En la región todos comparten la idea de que se ha perdido una oportunidad, precisamente ahora, cuando a Makeni había llegado, por fin, la modernidad más básica. Cuando, sus ciudadanos disfrutaban por primera vez, de suministro eléctrico y asfaltado en sus carreteras.

El misionero residió en la población durante la pasada guerra civil, tiempo de destrucción completa y masacres que aún traumatiza a los supervivientes. Ha vuelto hace ocho meses para retomar su labor con los feligreses cristianos, que son minoría en una región predominantemente musulmana. «Estamos bajo mínimos, no podemos contactar con la gente y debemos seguir prevenciones como no tocar a nadie o sentarse en un poyete húmedo».

Las limitaciones que impone la enfermedad no disuaden a Pérez, que no se plantea el regreso a España. «Yo no estoy aquí sólo para trabajar, sino para vivir con una comunidad, compartir, aunque nunca lleguemos a estar en las mismas condiciones que los locales», sostiene. «No da lo mismo esperar fuera, aunque la repatriación ante los contratiempos es un derecho de todos los españoles». La ignorancia y dejación iniciales han dado paso a una actuación más decidida del gobierno, que ha movilizado policía y ejército contra el enemigo invisible. «Si se detecta un contagio, la casa es puesta en cuarentena y un piquete de soldados impide entradas y salidas», indica. No obstante, admite que no hay centros de aislamiento ni suficientes ambulancias para la magnitud del problema.

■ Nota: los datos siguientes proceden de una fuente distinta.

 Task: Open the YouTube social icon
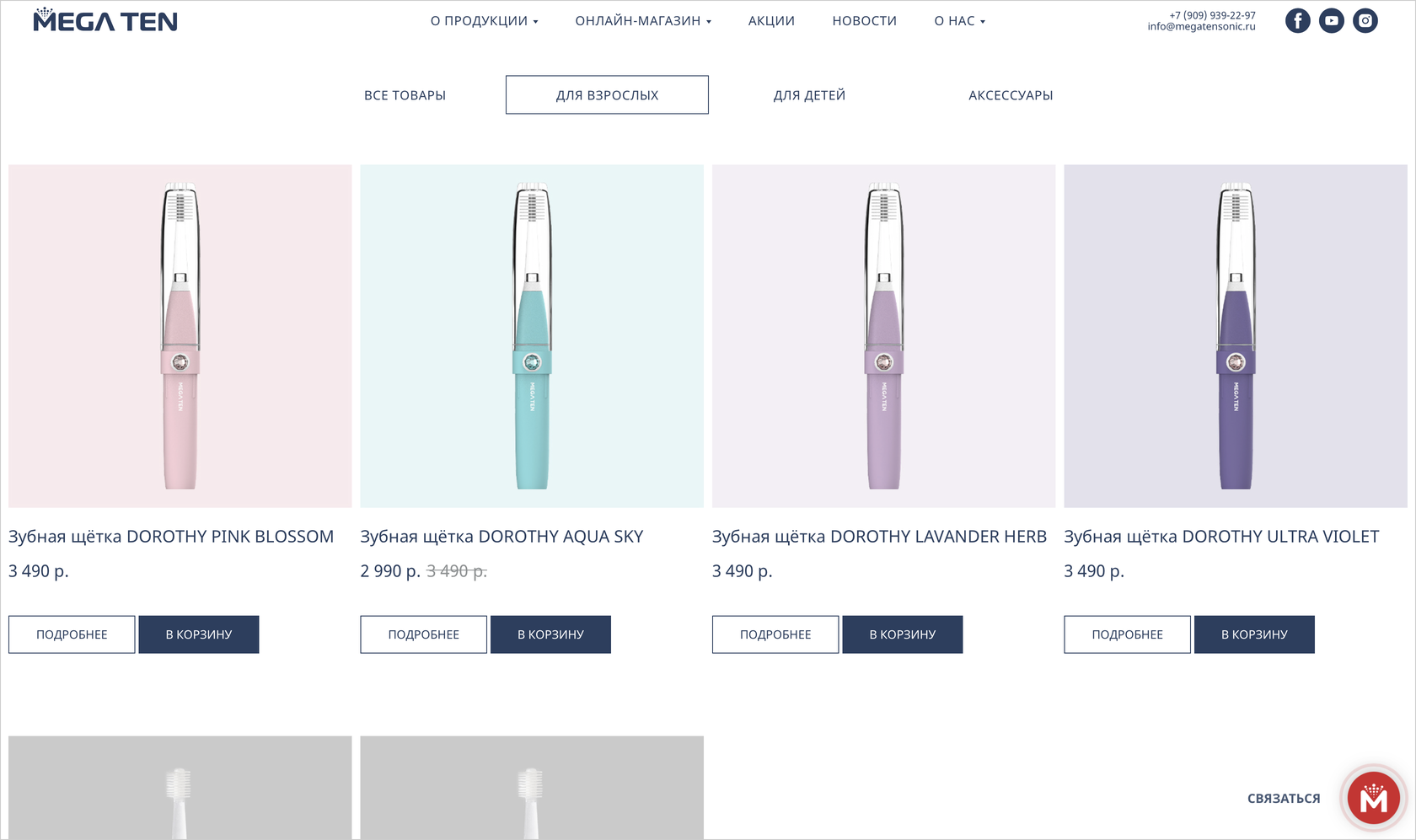click(1332, 20)
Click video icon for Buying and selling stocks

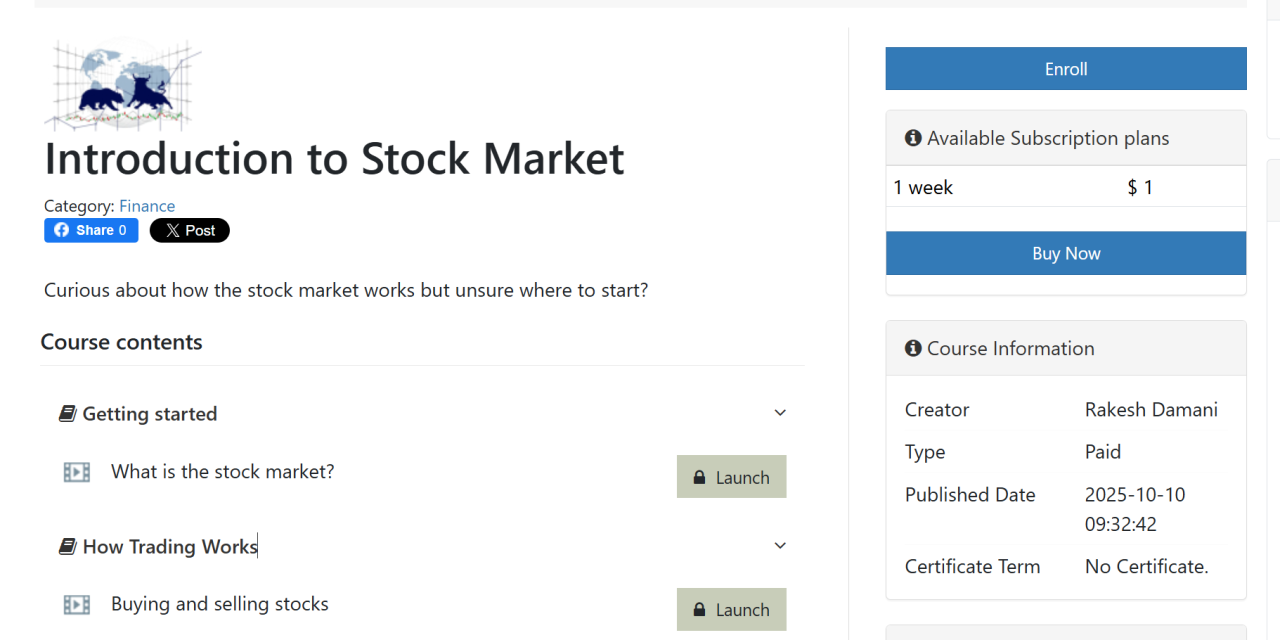coord(77,605)
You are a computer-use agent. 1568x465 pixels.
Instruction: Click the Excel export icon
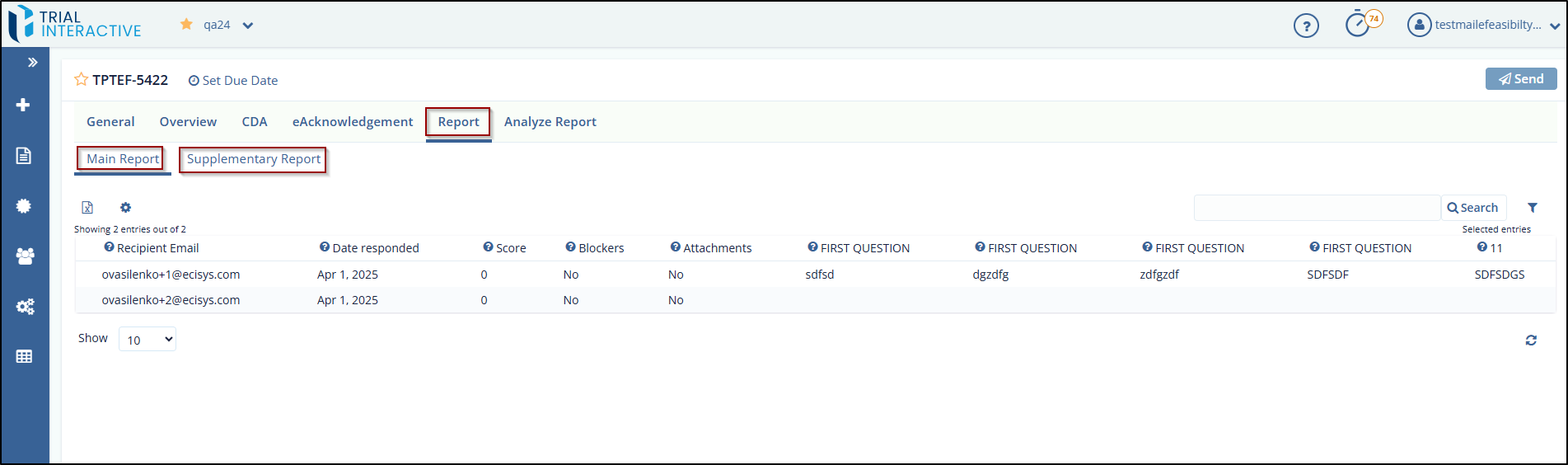click(87, 208)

La actitud de la población también ha cambiado. «Ahora existe la convicción de que si no haces nada, estás perdido». En cualquier caso, cada día, se produce una media de cinco o seis decesos, si bien hay un puñado de distritos que permanecen ajenos al fenómeno. «Porque se han cerrado a cal y canto, y no se puede viajar sin permisos médicos y policiales, pero, ¿quién puede poner puertas a la selva?».

Falta de atención

La enfermedad, además, ha provocado otras consecuencias más difíciles de combatir. Muchos hospitales y clínicas del país permanecen cerrados o medio vacíos porque ni los pacientes ni el personal sanitario acuden ante la posibilidad de entrar en contacto con infectados. «En Sierra Leona, ha matado a 137 médicos y enfermeras», aduce. «Hay gente que fallece porque nadie la atiende». También ha creado dramas insólitos en África. «Aquí no hay niños abandonados porque, si fallecen los padres, los acoge la familia extensa, pero los huérfanos del ébola son estigmatizados, y resulta difícil encontrarles un hogar».

Curiosamente, algunas prácticas ancestrales contribuyen a acentuar el problema. «La costumbre de lavar y besar el cadáver se ha convertido en una de las principales vías de propagación, así que los asistentes a un entierro se suelen infectar frecuentemente», señala. Resulta complicado luchar contra una tradición animista tan enraizada como la que existe en la región. «Los nativos temen más a los muertos que a los vivos».